##### Data in this exercise

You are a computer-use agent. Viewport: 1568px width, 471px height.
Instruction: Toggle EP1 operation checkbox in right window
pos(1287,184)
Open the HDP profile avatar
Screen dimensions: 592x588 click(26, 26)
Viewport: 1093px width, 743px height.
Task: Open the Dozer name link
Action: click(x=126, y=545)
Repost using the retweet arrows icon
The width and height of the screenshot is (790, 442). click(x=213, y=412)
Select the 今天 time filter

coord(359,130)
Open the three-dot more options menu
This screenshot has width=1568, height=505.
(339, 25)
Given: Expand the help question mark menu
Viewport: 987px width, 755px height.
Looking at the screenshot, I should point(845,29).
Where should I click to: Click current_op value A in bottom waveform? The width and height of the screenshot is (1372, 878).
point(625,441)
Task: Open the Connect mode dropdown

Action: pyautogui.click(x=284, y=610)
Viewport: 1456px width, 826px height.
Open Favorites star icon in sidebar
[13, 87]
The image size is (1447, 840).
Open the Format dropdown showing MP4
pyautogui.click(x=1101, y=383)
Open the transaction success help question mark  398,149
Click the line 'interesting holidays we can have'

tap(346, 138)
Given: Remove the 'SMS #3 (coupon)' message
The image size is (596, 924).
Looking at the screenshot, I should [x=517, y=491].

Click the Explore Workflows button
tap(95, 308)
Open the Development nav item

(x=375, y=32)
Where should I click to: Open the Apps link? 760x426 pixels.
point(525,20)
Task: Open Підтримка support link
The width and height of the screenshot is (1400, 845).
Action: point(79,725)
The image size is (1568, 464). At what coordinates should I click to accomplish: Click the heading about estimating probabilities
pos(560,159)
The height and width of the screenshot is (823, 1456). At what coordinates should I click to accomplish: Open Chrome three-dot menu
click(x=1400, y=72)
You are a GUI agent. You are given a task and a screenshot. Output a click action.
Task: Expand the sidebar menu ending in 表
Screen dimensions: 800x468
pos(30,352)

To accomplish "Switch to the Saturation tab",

##########

• **Request**:
Reproduce all of the material above word for word, keeping every line in its original order.

• **Exercise result**:
You are a computer-use agent. Viewport: 1568px width, 471px height.
Instruction: Toggle EP1 operation checkbox in right window
pos(1287,184)
Open the HDP profile avatar
Screen dimensions: 592x588 click(26, 26)
Viewport: 1093px width, 743px height.
Task: Open the Dozer name link
Action: click(x=126, y=545)
Repost using the retweet arrows icon
The width and height of the screenshot is (790, 442). click(x=213, y=412)
Select the 今天 time filter

coord(359,130)
Open the three-dot more options menu
This screenshot has width=1568, height=505.
(339, 25)
Given: Expand the help question mark menu
Viewport: 987px width, 755px height.
Looking at the screenshot, I should point(845,29).
Where should I click to: Click current_op value A in bottom waveform? The width and height of the screenshot is (1372, 878).
point(625,441)
Task: Open the Connect mode dropdown

Action: pyautogui.click(x=284, y=610)
Viewport: 1456px width, 826px height.
Open Favorites star icon in sidebar
[13, 87]
The image size is (1447, 840).
Open the Format dropdown showing MP4
pyautogui.click(x=1101, y=383)
Open the transaction success help question mark  398,149
Click the line 'interesting holidays we can have'

tap(346, 138)
Given: Remove the 'SMS #3 (coupon)' message
The image size is (596, 924).
Looking at the screenshot, I should [x=517, y=491].

Click the Explore Workflows button
tap(95, 308)
Open the Development nav item

(x=375, y=32)
Where should I click to: Open the Apps link? 760x426 pixels.
point(525,20)
Task: Open Підтримка support link
The width and height of the screenshot is (1400, 845).
Action: point(79,725)
The image size is (1568, 464). At what coordinates should I click to accomplish: Click the heading about estimating probabilities
pos(560,159)
The height and width of the screenshot is (823, 1456). At what coordinates should I click to accomplish: Open Chrome three-dot menu
click(x=1400, y=72)
You are a GUI agent. You are given a task and a screenshot. Output a click action.
Task: Expand the sidebar menu ending in 表
Screen dimensions: 800x468
pos(30,352)

To accomplish "Switch to the Saturation tab",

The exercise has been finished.